As we step into June, I wanted to take a pause from frameworks, strategies, templates, and reflect on something more personal: The Journey. This month, I’m dedicating my writing to the human side of building, what it really feels like to be a Startup founder navigating ambiguity, doubt, small wins, and quiet resilience. Through four weekly articles, I’ll be sharing stories and reflections from my own path and those around me, including the early days of OpenSource DB. If May was about Markets and GTM playbooks, June is about the founder behind the roadmap. The uncertainty, the pivots, the clarity that only comes in hindsight.
Welcome to #JuneJourney.
Navigating Uncertainty as a Startup Founder
Every founder signs up for uncertainty, some knowingly, some blissfully unaware. We all begin with a hunch, a conviction, maybe a blurry vision of the future. What we don’t always realize is that ambiguity isn’t a phase. It’s the default mode of building something new.
No Roadmap, Just Belief
When Hari Kiran started OpenSource DB four years ago, it wasn’t with a grand roadmap or perfect market clarity. It began with a belief:
Open source databases, especially #PostgreSQL, deserve better #advocacy, #community, and #commercial #support in #India and beyond.

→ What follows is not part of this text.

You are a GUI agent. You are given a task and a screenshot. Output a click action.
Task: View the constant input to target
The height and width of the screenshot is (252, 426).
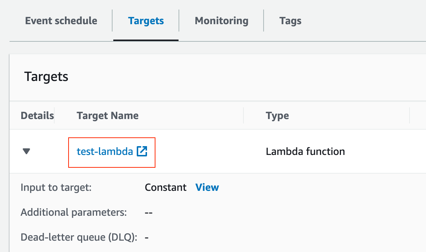point(207,188)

But belief alone doesn’t give you direction. In those early days, there were hard questions:
- Are we solving a real, urgent problem?
- Will customers pay for this kind of expertise?
- How do we build a company around something this niche?
- Much of the journey felt like walking through fog.
And yet, one of Hari’s core insights from that time, something I’ve heard him say often, remains etched in my mind:
“Clarity doesn’t precede action—it follows it. And action, more often than not, begins with conviction.”
Moving forward without all the answers
Instead of waiting for certainty, OpenSource DB chose motion over hesitation:
- We launched consulting offerings even before he had a full-fledged team.
- We leaned into the PostgreSQL community, co-creating events like PGConf India, Hyderabad PUG, and Postgres Women India to stay close to real users and real problems.
- We faced early rejections from potential clients, and mined those “no” conversations for insight, not just discouragement.
This wasn’t reckless speed. It was deliberate, step-by-step navigation, making decisions in the dark, but moving nonetheless.
Emotional oscillations & Quiet conviction
Building OpenSource DB wasn’t a straight line. There were revenue dips during the pandemic. Hiring was hard. Scaling cautiously meant wearing multiple hats. And every milestone unlocked a new kind of unknown.
Yet conviction carried forward:
- Building a human-first culture.
- Nurturing long-term client relationships.
- Staying true to the vision, even when the business case had to be constantly recalibrated.
- What kept it together? Listening. Learning. Taking one more step forward.
Lessons for every Founder
If you’re in the early days of your own venture—where things are unclear, messy, or fragile—know this:
- You don’t need to see the full path to take the next step.
- Uncertainty isn’t a sign you’re doing it wrong. It’s often proof you’re building something new.
- Progress doesn’t come from having all the answers, it comes from asking better questions and showing up, every day.
To Fellow Founders:
Whether you’re building a product, a team, or a movement—uncertainty will walk beside you. Make peace with it. Learn from it.
Because sometimes, clarity doesn’t come before the leap. It comes because you leapt.
This June, honor the journey. It’s not just yours, it’s every Founder’s.